* **DATA**:
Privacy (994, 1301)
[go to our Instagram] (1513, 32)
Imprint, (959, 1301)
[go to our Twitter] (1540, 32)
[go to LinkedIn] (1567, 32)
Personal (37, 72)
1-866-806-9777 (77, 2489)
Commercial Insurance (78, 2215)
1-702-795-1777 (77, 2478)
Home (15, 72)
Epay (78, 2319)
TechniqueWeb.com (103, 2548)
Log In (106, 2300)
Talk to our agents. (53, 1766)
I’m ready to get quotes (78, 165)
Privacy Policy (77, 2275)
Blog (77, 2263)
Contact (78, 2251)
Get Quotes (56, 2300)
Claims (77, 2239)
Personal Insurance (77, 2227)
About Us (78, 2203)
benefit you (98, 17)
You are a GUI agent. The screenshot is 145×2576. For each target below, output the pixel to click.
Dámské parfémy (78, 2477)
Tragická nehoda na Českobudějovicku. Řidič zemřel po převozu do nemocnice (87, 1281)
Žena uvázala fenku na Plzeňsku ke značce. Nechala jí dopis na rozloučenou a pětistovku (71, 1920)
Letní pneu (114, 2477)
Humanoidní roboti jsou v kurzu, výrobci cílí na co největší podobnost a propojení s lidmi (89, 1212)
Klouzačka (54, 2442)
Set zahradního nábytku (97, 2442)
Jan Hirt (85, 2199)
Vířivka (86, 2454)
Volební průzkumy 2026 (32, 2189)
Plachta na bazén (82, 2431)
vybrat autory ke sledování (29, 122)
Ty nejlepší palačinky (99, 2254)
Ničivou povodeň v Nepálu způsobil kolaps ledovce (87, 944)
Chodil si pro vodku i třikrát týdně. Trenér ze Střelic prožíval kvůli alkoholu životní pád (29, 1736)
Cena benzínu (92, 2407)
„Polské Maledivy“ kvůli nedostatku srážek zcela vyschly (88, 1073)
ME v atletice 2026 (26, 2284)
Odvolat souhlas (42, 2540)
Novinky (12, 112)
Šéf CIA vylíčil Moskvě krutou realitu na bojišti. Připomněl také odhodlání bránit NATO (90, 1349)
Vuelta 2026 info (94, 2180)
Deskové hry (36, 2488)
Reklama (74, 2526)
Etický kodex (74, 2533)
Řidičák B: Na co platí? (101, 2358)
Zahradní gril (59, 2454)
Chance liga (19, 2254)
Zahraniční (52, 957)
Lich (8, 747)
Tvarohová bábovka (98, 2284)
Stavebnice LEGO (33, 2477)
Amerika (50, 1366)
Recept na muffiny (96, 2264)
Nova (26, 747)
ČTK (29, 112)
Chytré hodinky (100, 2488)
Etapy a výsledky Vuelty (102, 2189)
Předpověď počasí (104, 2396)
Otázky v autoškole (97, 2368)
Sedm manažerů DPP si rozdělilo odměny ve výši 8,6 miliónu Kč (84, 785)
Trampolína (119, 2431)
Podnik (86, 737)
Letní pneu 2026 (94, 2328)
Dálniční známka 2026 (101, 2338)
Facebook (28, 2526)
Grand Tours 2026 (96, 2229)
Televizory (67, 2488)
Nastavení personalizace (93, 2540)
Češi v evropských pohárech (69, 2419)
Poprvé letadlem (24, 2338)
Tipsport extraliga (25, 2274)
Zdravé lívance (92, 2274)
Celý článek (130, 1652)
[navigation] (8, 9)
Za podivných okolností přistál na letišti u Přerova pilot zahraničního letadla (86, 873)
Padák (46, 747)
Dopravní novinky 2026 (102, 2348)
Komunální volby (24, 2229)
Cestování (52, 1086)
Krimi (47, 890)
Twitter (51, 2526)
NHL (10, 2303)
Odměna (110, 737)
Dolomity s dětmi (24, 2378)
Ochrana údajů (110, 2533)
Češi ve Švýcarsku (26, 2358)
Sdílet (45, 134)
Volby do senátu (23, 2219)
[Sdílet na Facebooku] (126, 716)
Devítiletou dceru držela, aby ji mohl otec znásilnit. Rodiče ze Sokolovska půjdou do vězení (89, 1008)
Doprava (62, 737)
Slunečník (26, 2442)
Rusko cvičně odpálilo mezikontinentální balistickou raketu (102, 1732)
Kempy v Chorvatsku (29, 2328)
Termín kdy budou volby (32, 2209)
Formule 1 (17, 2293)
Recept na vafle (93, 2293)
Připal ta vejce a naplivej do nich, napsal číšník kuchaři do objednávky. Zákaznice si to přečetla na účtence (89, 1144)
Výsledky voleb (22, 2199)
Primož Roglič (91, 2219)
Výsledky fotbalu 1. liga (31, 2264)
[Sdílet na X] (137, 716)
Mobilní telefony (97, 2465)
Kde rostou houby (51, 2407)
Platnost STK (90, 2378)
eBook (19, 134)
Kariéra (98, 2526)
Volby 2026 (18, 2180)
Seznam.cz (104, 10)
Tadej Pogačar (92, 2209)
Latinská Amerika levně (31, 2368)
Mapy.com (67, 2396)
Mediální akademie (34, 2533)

* **PROBLEM STATEMENT**: Of the lines above, output exactly those from the line bearing "Get Quotes (56, 2300)" through the line bearing "Etický kodex (74, 2533)", inclusive.

* **WRITTEN RESPONSE**:
Get Quotes (56, 2300)
Claims (77, 2239)
Personal Insurance (77, 2227)
About Us (78, 2203)
benefit you (98, 17)
You are a GUI agent. The screenshot is 145×2576. For each target below, output the pixel to click.
Dámské parfémy (78, 2477)
Tragická nehoda na Českobudějovicku. Řidič zemřel po převozu do nemocnice (87, 1281)
Žena uvázala fenku na Plzeňsku ke značce. Nechala jí dopis na rozloučenou a pětistovku (71, 1920)
Letní pneu (114, 2477)
Humanoidní roboti jsou v kurzu, výrobci cílí na co největší podobnost a propojení s lidmi (89, 1212)
Klouzačka (54, 2442)
Set zahradního nábytku (97, 2442)
Jan Hirt (85, 2199)
Vířivka (86, 2454)
Volební průzkumy 2026 (32, 2189)
Plachta na bazén (82, 2431)
vybrat autory ke sledování (29, 122)
Ty nejlepší palačinky (99, 2254)
Ničivou povodeň v Nepálu způsobil kolaps ledovce (87, 944)
Chodil si pro vodku i třikrát týdně. Trenér ze Střelic prožíval kvůli alkoholu životní pád (29, 1736)
Cena benzínu (92, 2407)
„Polské Maledivy“ kvůli nedostatku srážek zcela vyschly (88, 1073)
ME v atletice 2026 (26, 2284)
Odvolat souhlas (42, 2540)
Novinky (12, 112)
Šéf CIA vylíčil Moskvě krutou realitu na bojišti. Připomněl také odhodlání bránit NATO (90, 1349)
Vuelta 2026 info (94, 2180)
Deskové hry (36, 2488)
Reklama (74, 2526)
Etický kodex (74, 2533)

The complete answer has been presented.